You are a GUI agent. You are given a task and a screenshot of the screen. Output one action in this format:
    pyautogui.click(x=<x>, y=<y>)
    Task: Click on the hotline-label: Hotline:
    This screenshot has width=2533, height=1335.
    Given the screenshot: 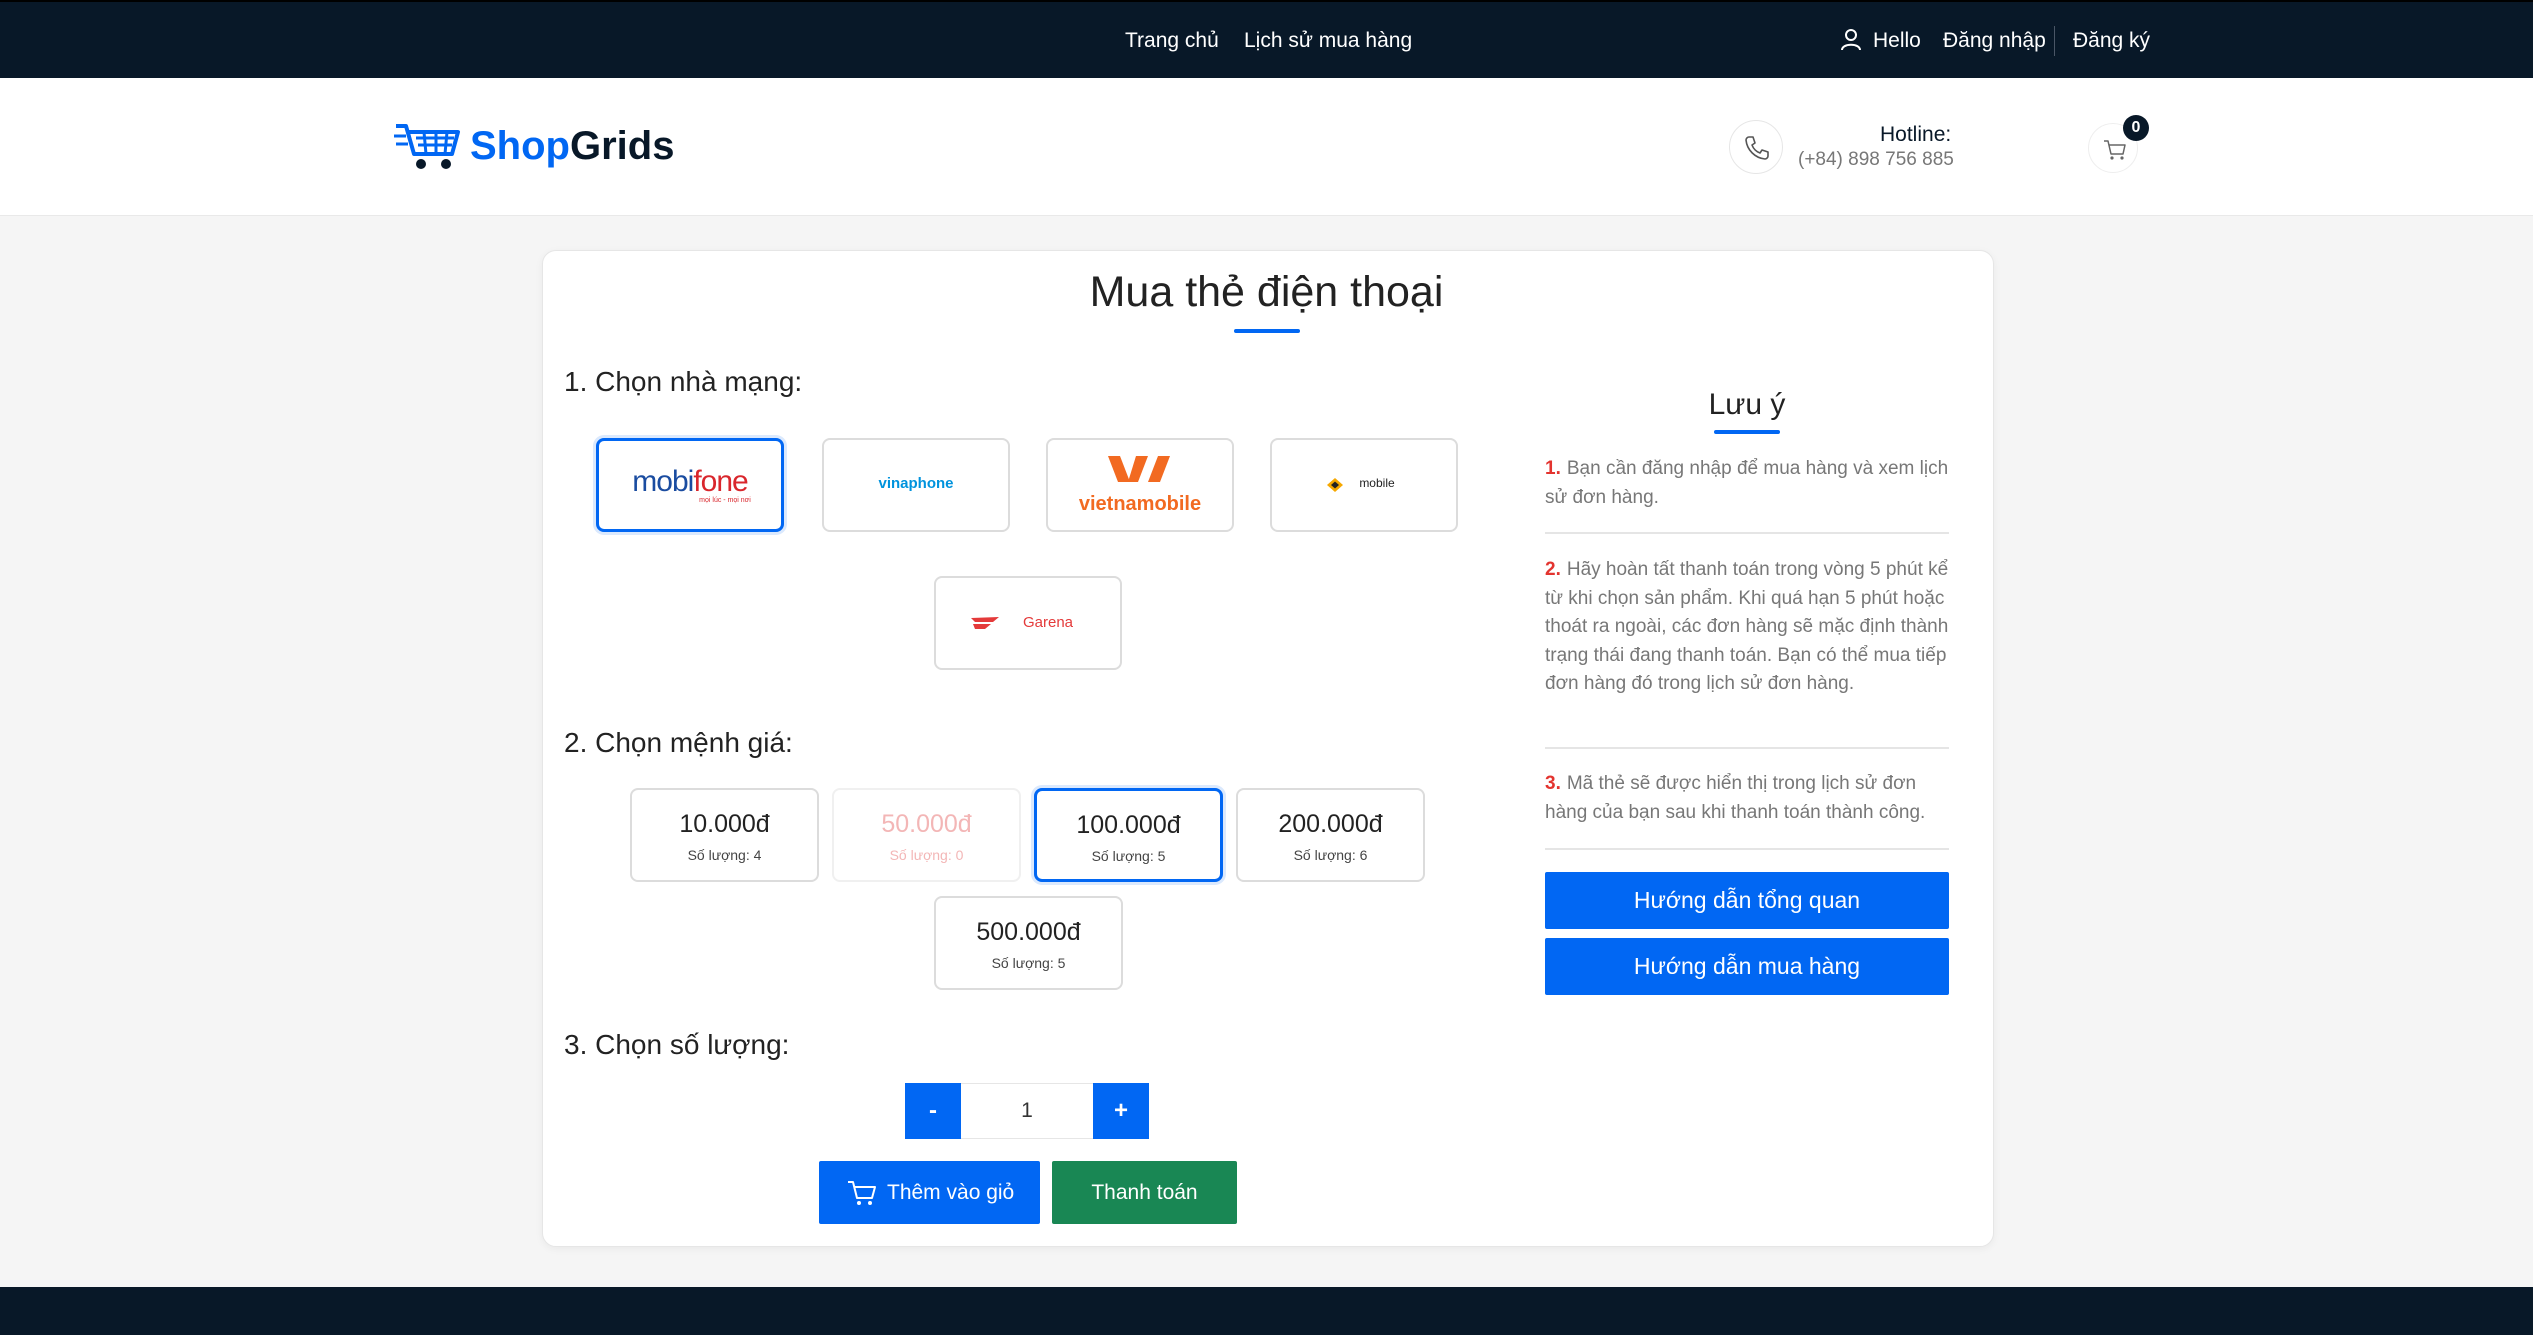 What is the action you would take?
    pyautogui.click(x=1916, y=134)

--

Dettagli esercizio. Riscriva soltanto le voci dall'inizio fino alla riga che contiene "This screenshot has", compresa, aggiornandole con "UI agent" al posto di "GUI agent" e lasciando invariato tutto il resto.

La risposta.
You are a UI agent. You are given a task and a screenshot of the screen. Output one action in this format:
    pyautogui.click(x=<x>, y=<y>)
    Task: Click on the hotline-label: Hotline:
    This screenshot has width=2533, height=1335.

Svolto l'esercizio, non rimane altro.